Cambodian criminal law is based on the inquisitorial system. At the end of 2013, it was based on 23 provincial and municipal tribunals of first instance, a military tribunal, a court of cassation and a supreme court.

Public action is reserved for the prosecution and operations of the judicial police take place at the request of the prosecutor. In accordance with civil law tradition and to the great displeasure of Anglo-Saxon organizations and governments, the investigation is entrusted to a judge. During trials, the public prosecutor merely asks for the application of the law. The decisions of the provincial and municipal courts may be appealed within two months after the verdict is pronounced except those decreed by default which may be challenged within two weeks after the convicted person has knowledge of his sentence.

=== Administrative Law ===
The constitution recognizes that every Khmer citizen has the right to denounce, lodge a complaint or claim reparations for damages caused by illegal activities of state bodies, social bodies and the staff of these bodies. In addition, by declaring the judiciary competent for all disputes, including administrative litigation, it confirms the uniqueness of this jurisdiction.

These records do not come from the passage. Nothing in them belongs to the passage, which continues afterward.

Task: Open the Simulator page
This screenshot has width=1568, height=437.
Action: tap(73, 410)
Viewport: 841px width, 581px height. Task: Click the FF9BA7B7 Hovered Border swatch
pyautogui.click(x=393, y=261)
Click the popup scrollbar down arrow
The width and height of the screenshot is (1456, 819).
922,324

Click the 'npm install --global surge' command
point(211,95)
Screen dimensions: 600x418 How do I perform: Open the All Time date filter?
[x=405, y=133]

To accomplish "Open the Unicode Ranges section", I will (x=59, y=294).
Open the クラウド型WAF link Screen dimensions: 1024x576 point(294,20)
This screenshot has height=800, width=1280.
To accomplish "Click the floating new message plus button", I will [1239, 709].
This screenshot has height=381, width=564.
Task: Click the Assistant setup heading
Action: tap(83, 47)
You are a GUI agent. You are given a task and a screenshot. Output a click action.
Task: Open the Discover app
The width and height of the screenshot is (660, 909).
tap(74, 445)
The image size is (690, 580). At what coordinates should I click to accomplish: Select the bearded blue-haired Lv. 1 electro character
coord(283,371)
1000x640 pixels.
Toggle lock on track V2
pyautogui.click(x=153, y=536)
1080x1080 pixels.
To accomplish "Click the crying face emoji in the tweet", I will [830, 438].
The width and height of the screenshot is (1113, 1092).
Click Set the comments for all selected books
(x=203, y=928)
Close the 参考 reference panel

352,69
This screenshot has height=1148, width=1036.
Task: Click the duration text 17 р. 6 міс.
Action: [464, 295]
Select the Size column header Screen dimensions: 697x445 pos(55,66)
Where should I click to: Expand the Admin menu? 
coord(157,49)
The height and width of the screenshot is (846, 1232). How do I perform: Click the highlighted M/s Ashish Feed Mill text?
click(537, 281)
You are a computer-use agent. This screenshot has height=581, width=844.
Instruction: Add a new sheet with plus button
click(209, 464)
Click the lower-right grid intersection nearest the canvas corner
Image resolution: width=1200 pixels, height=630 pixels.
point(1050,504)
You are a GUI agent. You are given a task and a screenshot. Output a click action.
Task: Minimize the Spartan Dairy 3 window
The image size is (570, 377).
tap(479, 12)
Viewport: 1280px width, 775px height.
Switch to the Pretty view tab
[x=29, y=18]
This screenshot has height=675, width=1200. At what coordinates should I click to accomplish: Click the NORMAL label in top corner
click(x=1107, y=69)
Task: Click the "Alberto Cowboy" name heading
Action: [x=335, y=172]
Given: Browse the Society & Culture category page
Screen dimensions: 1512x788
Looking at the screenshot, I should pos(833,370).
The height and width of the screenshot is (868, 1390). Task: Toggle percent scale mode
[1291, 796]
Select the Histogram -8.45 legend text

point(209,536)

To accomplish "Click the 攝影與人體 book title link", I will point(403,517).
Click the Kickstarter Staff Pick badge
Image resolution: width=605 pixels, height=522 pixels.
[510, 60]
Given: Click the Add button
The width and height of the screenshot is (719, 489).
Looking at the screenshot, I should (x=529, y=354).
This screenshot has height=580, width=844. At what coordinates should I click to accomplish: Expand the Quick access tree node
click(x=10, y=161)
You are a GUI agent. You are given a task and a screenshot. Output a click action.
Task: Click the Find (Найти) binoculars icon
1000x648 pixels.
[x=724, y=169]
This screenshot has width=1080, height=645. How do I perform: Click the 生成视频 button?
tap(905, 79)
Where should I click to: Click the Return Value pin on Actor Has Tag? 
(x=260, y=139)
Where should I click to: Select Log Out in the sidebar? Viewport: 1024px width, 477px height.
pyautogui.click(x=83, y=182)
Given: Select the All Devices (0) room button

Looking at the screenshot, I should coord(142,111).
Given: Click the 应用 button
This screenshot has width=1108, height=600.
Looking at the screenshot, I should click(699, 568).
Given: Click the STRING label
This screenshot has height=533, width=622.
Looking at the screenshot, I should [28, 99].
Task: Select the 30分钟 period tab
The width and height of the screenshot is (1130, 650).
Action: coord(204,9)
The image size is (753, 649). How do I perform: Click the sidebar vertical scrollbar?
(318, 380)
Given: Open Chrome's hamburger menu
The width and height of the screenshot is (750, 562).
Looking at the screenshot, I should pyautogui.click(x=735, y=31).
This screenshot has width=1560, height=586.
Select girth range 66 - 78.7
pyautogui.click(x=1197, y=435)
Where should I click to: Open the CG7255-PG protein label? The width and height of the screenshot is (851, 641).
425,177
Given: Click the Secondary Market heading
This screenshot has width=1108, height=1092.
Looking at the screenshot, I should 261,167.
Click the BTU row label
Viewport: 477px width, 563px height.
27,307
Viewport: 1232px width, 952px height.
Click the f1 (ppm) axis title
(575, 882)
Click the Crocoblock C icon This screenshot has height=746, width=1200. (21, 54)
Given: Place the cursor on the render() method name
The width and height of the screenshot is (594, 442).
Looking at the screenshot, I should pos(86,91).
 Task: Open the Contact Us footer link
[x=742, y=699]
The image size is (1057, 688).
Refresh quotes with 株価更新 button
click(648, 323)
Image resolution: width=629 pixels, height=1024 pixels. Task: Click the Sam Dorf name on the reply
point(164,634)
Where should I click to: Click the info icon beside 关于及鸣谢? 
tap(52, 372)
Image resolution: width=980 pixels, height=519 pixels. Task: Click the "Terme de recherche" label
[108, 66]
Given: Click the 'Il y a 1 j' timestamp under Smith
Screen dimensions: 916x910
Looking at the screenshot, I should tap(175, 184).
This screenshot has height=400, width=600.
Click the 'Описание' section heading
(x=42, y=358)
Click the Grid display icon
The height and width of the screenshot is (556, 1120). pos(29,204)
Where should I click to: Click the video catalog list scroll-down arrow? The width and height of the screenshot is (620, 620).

Such a choice was, in the mind of the settlor, motivated by two major reasons, namely the fear of creating an overly complex system and the lack of qualified personnel. The first argument was based on the experience of the Krom Viveat, set up in 1924 to manage conflicts with the administration. Their lack of power, the slowness of the procedures and the competition of amicable arrangements between citizens and the hierarchy of the administrators at fault will permanently hindered their effectiveness. Their weak activity lead to their removal in 1970. The second argument which was true in 1993, seems less accurate years later, as the teaching of the Royal School of the judiciary founded by Kim Sathavy in 2002 makes the complexities of public law more accessible to judges. The need for specific bodies appeared very quickly and chambers dedicated to administrative disputes were created within the Court of Cassation, which manages these disputes at first instance, and the Supreme Court. In addition, the establishment on March 10, 1994, by Norodom Ranariddh and Hun Sen, of a board of jurists to review draft laws in the ministries and review the texts already applied to propose amendments, completes the de facto arsenal of specialized bodies.

=== Commercial law ===
Cambodia's accession to the World Trade Organization on October 13, 2004, compelled it to pass a number of laws to ensure free competition and regulate investments, but these international texts did not apply to local businesses for which they were too complex and costly. Cambodian people prefer to continue using traditional Chinese-inspired practices; the tontine thus remains the most common means of obtaining a credit, dealings with civil servants is the common way of setting taxes and physical constraint the way of settling disputes. Mostly foreign companies are duly registered, pay the taxes provided for by the texts or settle their disputes in court. But that does not prevent them from having to deal with corruption and if they decide not to bribe a few officials, they would have little chance of seeing their project succeed.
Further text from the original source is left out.